Dance Dance Revolution also gets a new edition or two, with new Wii and PS2 releases. Naoki Maeda introduces the new releases and announces the Wii version's big new feature: Wii Balance Board support. Since you can't jump on the Balance Board, this mode has you leaning to the music while still handling the Hottest Party trademark Wiimote-Nunchuk craziness. Combined with "several" new modes, Konami hopes to give the series a good kick in the pants with this release.
Finally, they announced Wireway for the DS, which is a new IP that features a spunky little hero who wouldn't be out of place in prior-generation games. The gameplay is obviously intended for the Nintendo DS, though; you can move the character by grabbing onto wires, which you then stretch to catapult him around. Some other tricks include wires on pulleys that you can manipulate with the stylus, but at the core, the game is about taking wires and occasionally supercharging them to rocket you across maps. They also demonstrated the Strategy mode, where you draw in bumpers and wires to climb to the top of the level. Ad-hoc four-player racing will also be available when the game launches this fall. The story mode is expected to offer 48 maps, the special modes will offer another 32, and Versus mode will provide a modest 10 maps.
We got a Hudson announcement. Demonstrated was Deca Sports 2, with 10 new sports, including five-on-five ice hockey and the lawn game Pétanque. The title will also introduce player "teams" and online multiplayer, but we'll provide some more information when we write up our Hudson coverage at a later date.

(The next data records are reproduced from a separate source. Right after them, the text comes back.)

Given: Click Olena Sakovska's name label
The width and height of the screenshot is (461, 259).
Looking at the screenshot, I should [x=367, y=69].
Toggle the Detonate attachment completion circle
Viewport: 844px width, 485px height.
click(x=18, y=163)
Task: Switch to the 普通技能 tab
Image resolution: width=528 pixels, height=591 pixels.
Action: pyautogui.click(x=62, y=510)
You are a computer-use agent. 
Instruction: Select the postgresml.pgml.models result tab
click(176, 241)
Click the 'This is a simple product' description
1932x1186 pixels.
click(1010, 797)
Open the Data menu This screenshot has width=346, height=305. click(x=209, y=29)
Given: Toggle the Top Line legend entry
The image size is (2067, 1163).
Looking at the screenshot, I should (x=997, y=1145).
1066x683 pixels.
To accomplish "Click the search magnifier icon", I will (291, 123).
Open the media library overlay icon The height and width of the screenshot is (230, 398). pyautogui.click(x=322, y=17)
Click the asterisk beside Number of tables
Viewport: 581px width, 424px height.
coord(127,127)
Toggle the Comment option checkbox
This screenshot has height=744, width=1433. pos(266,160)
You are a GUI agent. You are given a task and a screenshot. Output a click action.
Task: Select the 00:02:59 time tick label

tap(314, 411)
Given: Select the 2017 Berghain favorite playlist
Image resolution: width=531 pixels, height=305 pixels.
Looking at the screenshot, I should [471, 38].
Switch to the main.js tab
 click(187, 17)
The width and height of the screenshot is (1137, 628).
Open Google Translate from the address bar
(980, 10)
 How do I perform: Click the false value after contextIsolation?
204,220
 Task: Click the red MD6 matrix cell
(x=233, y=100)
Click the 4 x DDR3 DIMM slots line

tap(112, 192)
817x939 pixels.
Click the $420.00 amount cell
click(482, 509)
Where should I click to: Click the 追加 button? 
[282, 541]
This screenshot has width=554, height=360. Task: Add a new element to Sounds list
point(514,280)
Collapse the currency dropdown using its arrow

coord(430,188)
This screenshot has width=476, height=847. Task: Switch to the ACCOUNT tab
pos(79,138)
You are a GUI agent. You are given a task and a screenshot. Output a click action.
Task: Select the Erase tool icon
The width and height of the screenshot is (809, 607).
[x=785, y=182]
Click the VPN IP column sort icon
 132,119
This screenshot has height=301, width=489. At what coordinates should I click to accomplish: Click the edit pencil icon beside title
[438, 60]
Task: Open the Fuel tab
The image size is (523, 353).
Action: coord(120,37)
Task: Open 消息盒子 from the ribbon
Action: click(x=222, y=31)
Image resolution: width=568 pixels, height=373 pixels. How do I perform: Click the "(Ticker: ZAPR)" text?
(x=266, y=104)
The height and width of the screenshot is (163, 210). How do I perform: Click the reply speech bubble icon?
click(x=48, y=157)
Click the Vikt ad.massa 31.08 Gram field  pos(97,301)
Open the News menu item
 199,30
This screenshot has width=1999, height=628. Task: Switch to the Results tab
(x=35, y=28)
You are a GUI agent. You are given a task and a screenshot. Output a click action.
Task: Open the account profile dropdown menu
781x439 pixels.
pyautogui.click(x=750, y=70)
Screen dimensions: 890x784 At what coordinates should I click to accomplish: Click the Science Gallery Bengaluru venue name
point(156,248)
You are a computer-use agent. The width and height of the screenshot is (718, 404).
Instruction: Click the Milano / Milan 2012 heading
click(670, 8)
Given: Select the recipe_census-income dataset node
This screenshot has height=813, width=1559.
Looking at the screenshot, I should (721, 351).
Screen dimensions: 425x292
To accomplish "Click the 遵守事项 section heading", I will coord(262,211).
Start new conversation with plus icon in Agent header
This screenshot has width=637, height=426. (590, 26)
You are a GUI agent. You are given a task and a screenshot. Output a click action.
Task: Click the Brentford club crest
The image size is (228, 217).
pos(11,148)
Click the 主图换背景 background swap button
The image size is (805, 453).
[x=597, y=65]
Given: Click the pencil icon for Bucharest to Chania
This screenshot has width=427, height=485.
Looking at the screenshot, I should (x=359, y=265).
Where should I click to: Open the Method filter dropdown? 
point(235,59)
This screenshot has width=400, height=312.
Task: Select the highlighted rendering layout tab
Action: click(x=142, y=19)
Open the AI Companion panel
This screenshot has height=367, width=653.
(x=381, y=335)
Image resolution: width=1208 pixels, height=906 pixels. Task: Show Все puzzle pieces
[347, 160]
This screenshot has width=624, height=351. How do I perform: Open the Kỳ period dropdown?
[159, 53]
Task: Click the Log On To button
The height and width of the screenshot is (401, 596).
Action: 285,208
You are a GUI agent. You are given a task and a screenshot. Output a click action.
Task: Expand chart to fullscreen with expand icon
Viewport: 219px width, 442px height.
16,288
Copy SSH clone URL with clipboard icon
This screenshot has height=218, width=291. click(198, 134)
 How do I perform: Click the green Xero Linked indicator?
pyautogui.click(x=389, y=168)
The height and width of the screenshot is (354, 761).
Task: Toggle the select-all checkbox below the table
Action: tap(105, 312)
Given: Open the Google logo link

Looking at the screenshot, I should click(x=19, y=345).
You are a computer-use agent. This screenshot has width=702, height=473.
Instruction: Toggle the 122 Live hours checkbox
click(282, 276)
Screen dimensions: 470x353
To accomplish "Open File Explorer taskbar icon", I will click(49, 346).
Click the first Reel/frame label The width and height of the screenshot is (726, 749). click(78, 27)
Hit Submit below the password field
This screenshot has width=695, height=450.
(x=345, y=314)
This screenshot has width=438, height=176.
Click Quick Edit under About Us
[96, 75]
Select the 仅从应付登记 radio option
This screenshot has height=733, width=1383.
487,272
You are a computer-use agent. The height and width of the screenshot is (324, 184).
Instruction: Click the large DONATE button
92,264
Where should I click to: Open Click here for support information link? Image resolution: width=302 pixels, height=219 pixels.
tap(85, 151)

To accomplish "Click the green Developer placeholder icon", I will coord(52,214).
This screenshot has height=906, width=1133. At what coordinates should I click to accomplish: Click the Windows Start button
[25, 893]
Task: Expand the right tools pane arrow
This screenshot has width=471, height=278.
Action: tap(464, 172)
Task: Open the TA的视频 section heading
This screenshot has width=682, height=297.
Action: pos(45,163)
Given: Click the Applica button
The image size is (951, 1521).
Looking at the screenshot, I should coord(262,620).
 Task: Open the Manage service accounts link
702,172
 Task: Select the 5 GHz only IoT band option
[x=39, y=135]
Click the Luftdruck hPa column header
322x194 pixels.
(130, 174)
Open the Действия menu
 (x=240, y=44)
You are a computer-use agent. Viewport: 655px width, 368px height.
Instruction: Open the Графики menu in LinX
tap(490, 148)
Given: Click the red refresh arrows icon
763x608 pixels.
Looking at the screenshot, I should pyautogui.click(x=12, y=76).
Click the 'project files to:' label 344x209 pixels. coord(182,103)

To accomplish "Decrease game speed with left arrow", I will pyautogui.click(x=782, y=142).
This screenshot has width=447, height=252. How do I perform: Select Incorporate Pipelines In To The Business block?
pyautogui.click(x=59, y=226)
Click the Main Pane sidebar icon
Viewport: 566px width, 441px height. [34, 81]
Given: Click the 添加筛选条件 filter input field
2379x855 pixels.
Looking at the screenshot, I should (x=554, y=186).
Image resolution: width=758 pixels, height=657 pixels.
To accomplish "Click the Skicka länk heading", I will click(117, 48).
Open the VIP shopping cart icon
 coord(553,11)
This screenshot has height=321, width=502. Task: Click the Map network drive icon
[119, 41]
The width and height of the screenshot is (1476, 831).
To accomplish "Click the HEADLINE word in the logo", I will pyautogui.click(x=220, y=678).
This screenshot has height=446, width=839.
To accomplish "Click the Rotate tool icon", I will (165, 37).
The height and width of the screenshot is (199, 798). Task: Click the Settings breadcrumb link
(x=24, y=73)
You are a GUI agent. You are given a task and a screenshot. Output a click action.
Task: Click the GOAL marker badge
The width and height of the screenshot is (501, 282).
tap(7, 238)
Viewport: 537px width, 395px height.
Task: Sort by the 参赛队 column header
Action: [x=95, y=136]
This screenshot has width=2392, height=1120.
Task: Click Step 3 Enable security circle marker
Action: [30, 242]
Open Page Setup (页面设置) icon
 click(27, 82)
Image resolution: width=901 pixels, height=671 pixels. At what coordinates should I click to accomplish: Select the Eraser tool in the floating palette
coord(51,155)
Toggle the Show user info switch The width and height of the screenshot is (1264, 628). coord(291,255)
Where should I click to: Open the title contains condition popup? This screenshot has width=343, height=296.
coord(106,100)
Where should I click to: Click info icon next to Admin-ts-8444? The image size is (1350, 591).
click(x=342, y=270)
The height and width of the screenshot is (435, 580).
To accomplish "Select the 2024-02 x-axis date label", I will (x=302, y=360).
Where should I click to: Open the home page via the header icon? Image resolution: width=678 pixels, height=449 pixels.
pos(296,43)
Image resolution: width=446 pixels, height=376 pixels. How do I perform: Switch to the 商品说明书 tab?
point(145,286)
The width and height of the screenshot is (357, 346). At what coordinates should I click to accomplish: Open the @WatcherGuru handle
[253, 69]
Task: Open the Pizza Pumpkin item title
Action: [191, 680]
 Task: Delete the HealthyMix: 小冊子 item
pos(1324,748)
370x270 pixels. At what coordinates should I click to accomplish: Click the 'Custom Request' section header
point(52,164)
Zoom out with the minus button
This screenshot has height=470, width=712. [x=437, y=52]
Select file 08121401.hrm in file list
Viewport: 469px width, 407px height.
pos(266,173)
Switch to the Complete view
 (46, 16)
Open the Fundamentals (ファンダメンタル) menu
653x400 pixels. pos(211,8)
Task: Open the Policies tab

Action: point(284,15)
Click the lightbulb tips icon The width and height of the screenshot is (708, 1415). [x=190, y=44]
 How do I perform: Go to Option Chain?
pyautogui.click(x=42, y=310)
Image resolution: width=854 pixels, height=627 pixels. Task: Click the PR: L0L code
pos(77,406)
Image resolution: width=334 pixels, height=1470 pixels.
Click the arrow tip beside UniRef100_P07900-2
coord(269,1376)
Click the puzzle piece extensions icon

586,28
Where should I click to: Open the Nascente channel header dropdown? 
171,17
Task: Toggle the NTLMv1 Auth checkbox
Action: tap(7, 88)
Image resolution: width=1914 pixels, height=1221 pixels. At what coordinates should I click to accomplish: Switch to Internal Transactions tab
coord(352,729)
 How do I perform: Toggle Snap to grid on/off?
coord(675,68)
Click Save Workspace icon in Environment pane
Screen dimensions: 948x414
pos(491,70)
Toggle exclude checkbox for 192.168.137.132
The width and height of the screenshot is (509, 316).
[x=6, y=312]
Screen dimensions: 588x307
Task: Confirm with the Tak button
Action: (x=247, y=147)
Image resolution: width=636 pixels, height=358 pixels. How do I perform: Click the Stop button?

Silent Hill jumps back a generation and then jumps forward another with Silent Hill: Shattered Memories for the Wii, PSP and PS2. Planned for a fall 2009 release, this game will be a new take on the first Silent Hill. You're playing as Harry Mason again, and you're looking for your daughter Cheryl. Things change almost completely from there, though ....
They promised solid and distinct versions for the PSP and PS2, but the game's core, as demonstrated on the Wii version, has you moving with the Nunchuk and manipulating a flashlight with the Wiimote to look around. The idea is to try and better immerse you in the game, a task aided by a full elimination of loading and any visible UI elements. The only time there are obvious signs that this is a game and not a prerecorded animation is when you see helpful button prompts, and even those are planned to be rare. Your menu is a cell phone, which you can use while walking and doesn't pause the game. You can send and receive calls during play, and the phone's camera can even see things that you sometimes can't.
Perhaps one of the most interesting ideas, though, is how Silent Hill: Shattered Memories will keep players more scared than before. The game's "therapist" will analyze your personality based on your play style, and, in the style of the AI director of Left 4 Dead, adjust how the game tries to scare you accordingly. The monsters, which only show up when the area changes into a nightmare (per the series norm, though now they're frozen and devoid of all non-monstrous life), are advertised as being smart enough to round off and cut you off. While you can't fight, you can try to hide or pull things into their paths to slow them down, as well as scare the pants off of them with the occasional flare.
As the Konami press conference starts to wrap up, one last surprise is offered: Xbox 360 and PS3 DDRs. It will feature eight-arrow play per player with support for the usual up, down, left and right, as well as all four diagonals. They also advertised 150 pieces of DLC for these versions.